À propos des attentats de Paris du 13 novembre 2015

Les attentats commis le 13 novembre à Paris par sept criminels ont fait de nombreuses victimes : au moins 129 morts et 352 blessés. Ils ont été revendiqués par Daesh (organisation État islamique).

Ce qui est important, à la suite de ces actes, c'est d'éviter de leur donner une réponse purement militaire. Sinon, le risque est que, même si on parvient à détruire Daesh, des mouvements du même genre prennent aussitôt naissance sur ses cendres, les mêmes causes produisant les mêmes effets. 

Selon le général britannique Jonathan Shaw (voir Le groupe État islamique et la Palestine), l'emploi de la force est contreproductif ou n'aboutit qu'à des succès fugaces, et la seule méthode pour gagner contre Daesh est politique et idéologique.

L'histoire appuie cette thèse. En se cantonnant aux dernières années, on le voit en Irak, où le régime de Daesh est aujourd'hui établi en dépit — ou à cause — des guerres menées là-bas par les États-Unis et leurs alliés en 1990-1991 (deuxième guerre du Golfe) et 2003 (troisième guerre du Golfe), pourtant supposément pour y «établir la démocratie». 

On le voit en Afghanistan et dans le nord du Pakistan, où les talibans et leurs alliés reviennent aujourd'hui en force en dépit — ou, de nouveau, à cause — de la guerre menée là-bas par les États-Unis et leurs alliés de 2001 à aujourd'hui. 

On le voit en Libye, où, aujourd'hui, des mouvements extrémistes tiennent des parties importantes du pays. La guerre civile fait rage depuis la chute de Kadhafi, à laquelle la France, les États-Unis et l'OTAN ont participé. 

En Syrie, la situation est encore en développement, avec une guerre multipartite où s'opposent l'armée régulière, Daesh, Al-Nusra, les Kurdes, etc., qui a provoqué 250'000 à 350'000 morts jusqu'à présent. Là non plus, rien ne permet d'être optimiste pour l'avenir.

En y ajoutant la première guerre du Golfe (Irak-Iran, 1980-1988), ces conflits ont causé deux à trois millions de morts dans la région — environ 10 % des Irakiens ont été tués entre 1980 et aujourd'hui — et ils ont fait naître une situation humanitaire encore plus grave que celle qui prévalait sous les régimes qu'ils ont fait tomber (1). Aujourd'hui, en Irak, en Afghanistan, au Pakistan et en Libye, il se produit en permanence des attentats criminels ou des actes de guerre, avec des morts tous les jours. 
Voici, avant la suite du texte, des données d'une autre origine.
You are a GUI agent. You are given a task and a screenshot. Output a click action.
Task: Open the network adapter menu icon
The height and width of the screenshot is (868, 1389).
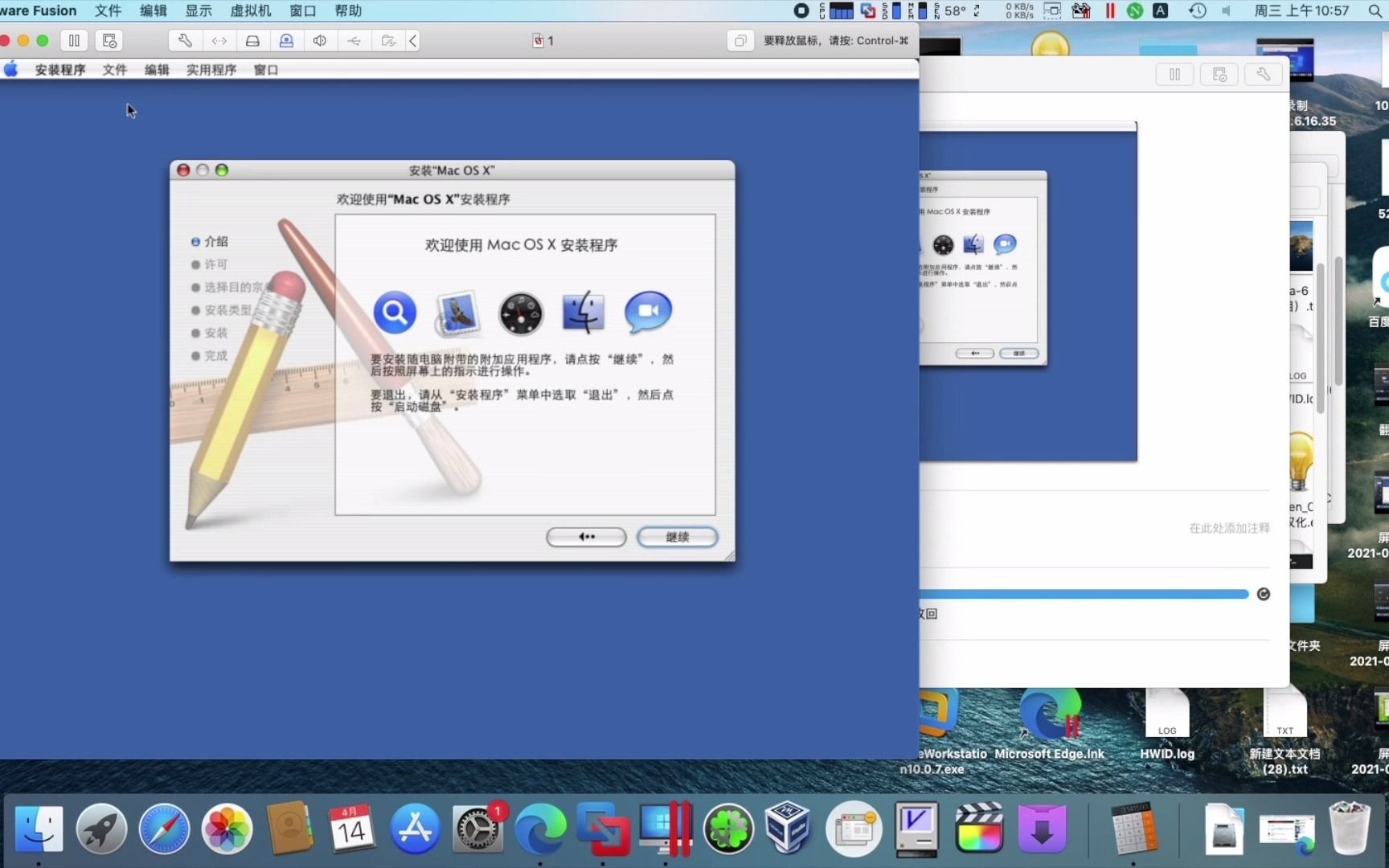click(x=219, y=40)
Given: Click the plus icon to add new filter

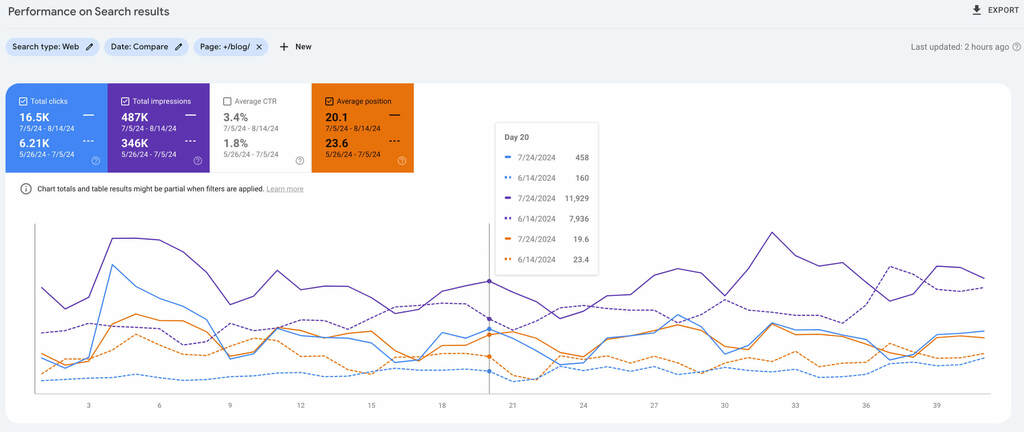Looking at the screenshot, I should [x=284, y=46].
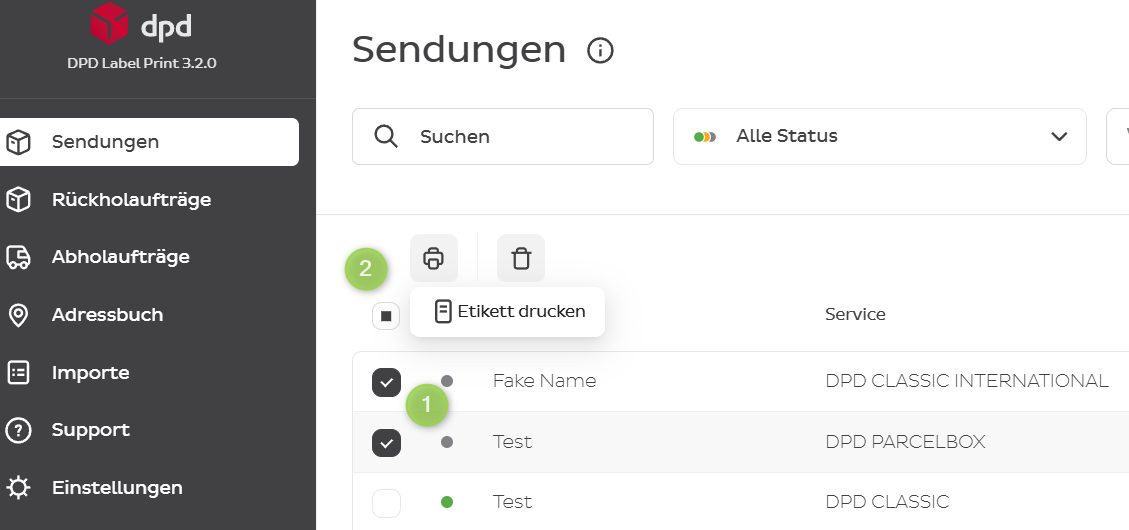Viewport: 1129px width, 530px height.
Task: Click the trash can delete icon
Action: tap(521, 258)
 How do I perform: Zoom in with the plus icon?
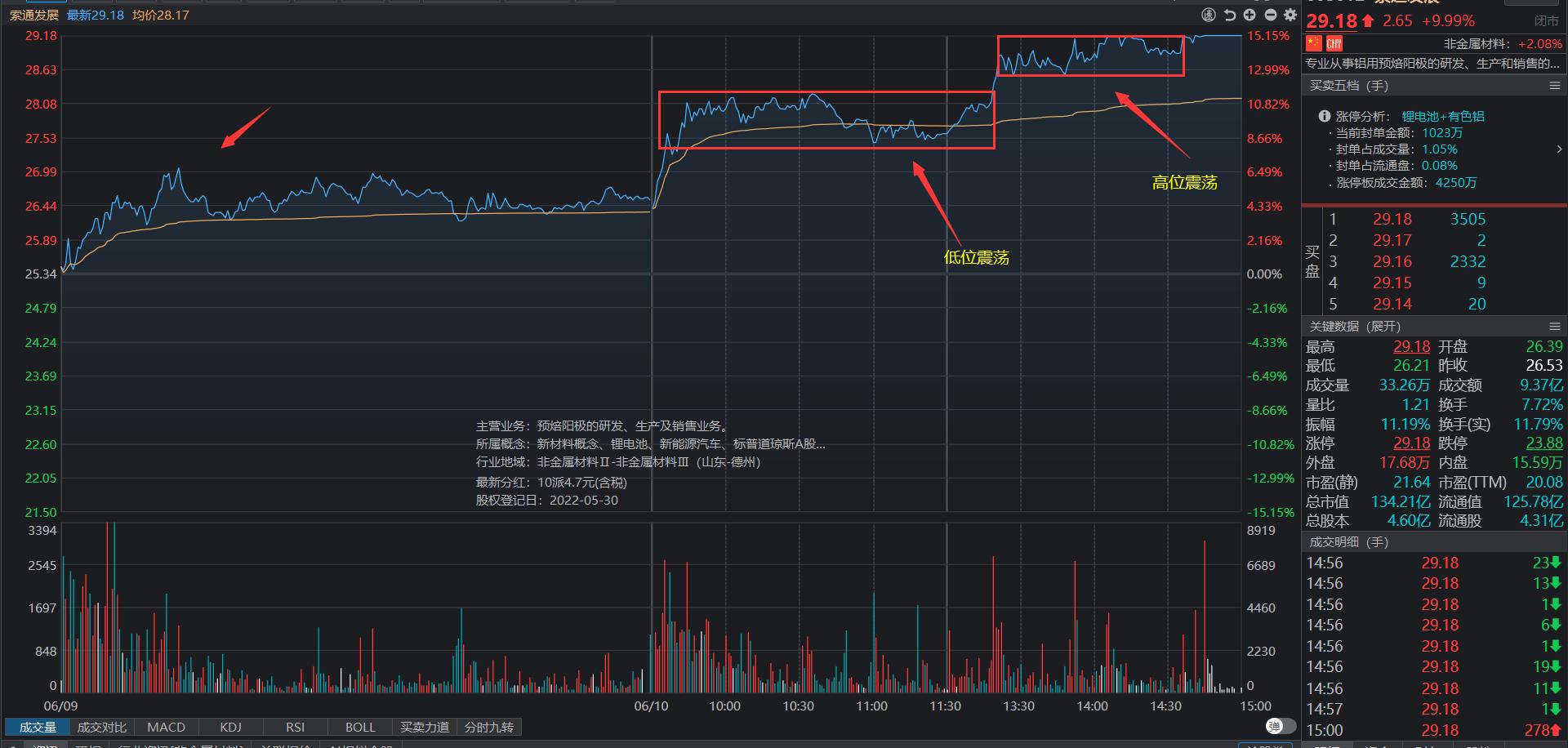tap(1250, 15)
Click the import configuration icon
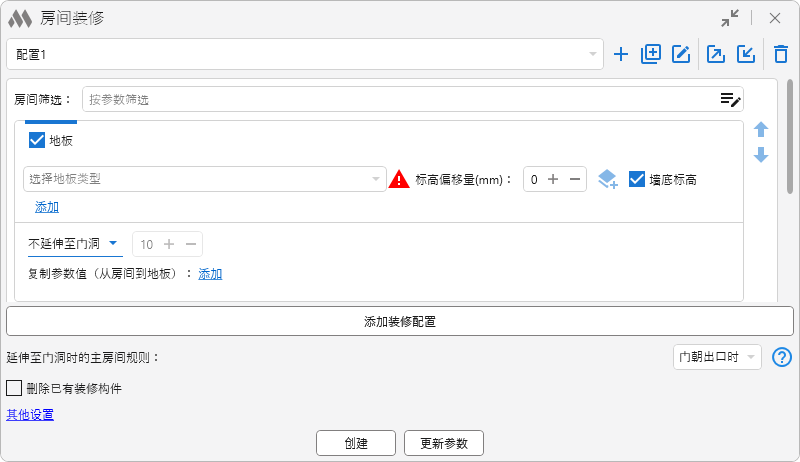Viewport: 800px width, 462px height. [746, 55]
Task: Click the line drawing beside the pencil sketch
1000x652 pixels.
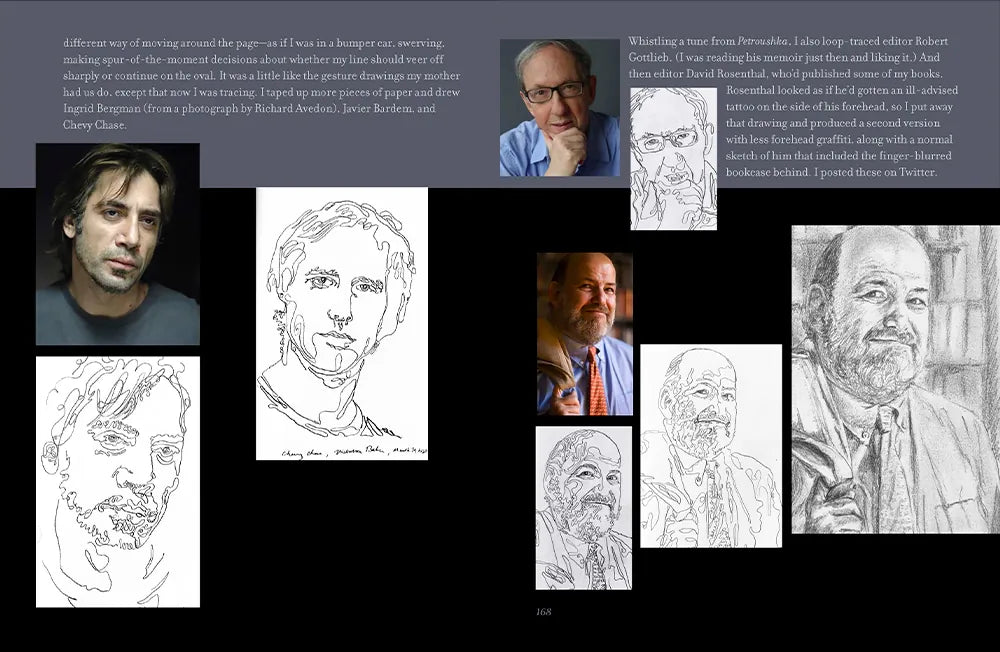Action: pos(710,445)
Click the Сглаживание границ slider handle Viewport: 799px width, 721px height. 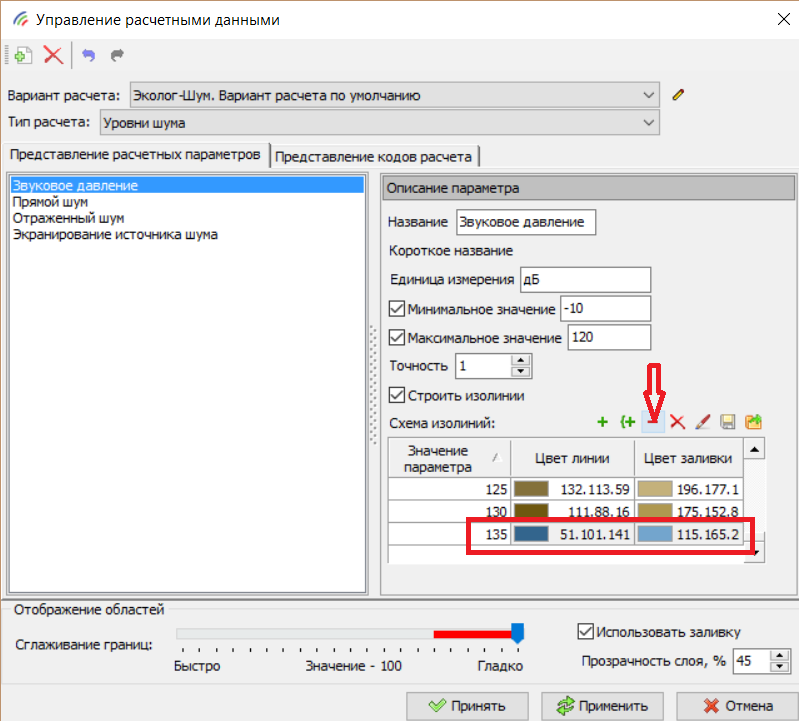tap(517, 633)
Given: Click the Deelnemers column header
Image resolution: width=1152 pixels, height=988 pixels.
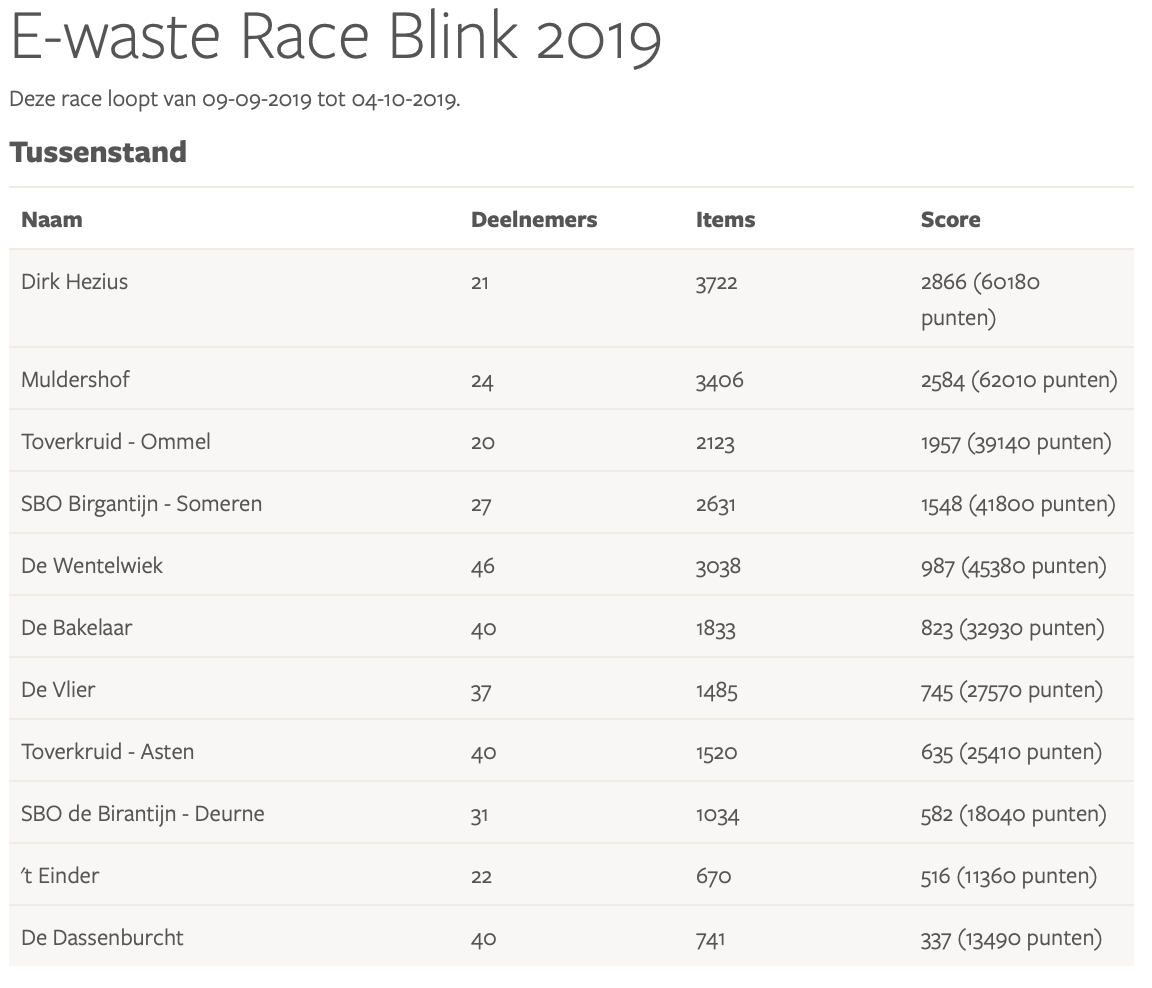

Marc Trevidic, ancien juge d'instruction au pôle antiterroriste de Paris, a un avis qui n'est pas éloigné de celui du général Shaw : «Nous sommes entrés dans une logique d'affrontement avec l'Organisation État islamique (OEI) qui ne s'attend pas à la fin des bombardements. La France va les frapper plus durement et l'OEI réagira encore plus fort par des frappes sur notre territoire» (2). 

Comment éviter de rester enfermé dans cette spirale ? Un moyen possible consiste à passer par les collaborations internationales et le respect du droit, qui interdit l'emploi de la force dans les relations internationales (Charte des Nations Unies, art. 2.4). Ces méthodes ne sont pas des solutions miracles ; au contraire, elles sont lentes, difficiles et parfois peu efficaces, mais, au moins, elles ne provoquent pas un empirement de la situation.

Les guerres menées par les États-Unis contre l'Irak, l'Afghanistan et le nord du Pakistan ont joué un rôle peut-être essentiel dans la genèse et le développement des mouvements radicaux irakiens et syriens. La barbarie de Daesh a poussé sur le terreau de la barbarie des bombes américaines. Comment réagirait-on en Europe si des armées arabes nous attaquaient, provoquant deux à trois millions de morts ?

(1) Pierre Jaquet, États-Unis: Une politique étrangère criminelle, Alphée, 2010, pp. 251-364.
(2) Richard Hiault, «Marc Trevidic: "D'autres attentats sont à prévoir"», Les Echos, 15 novembre 2015.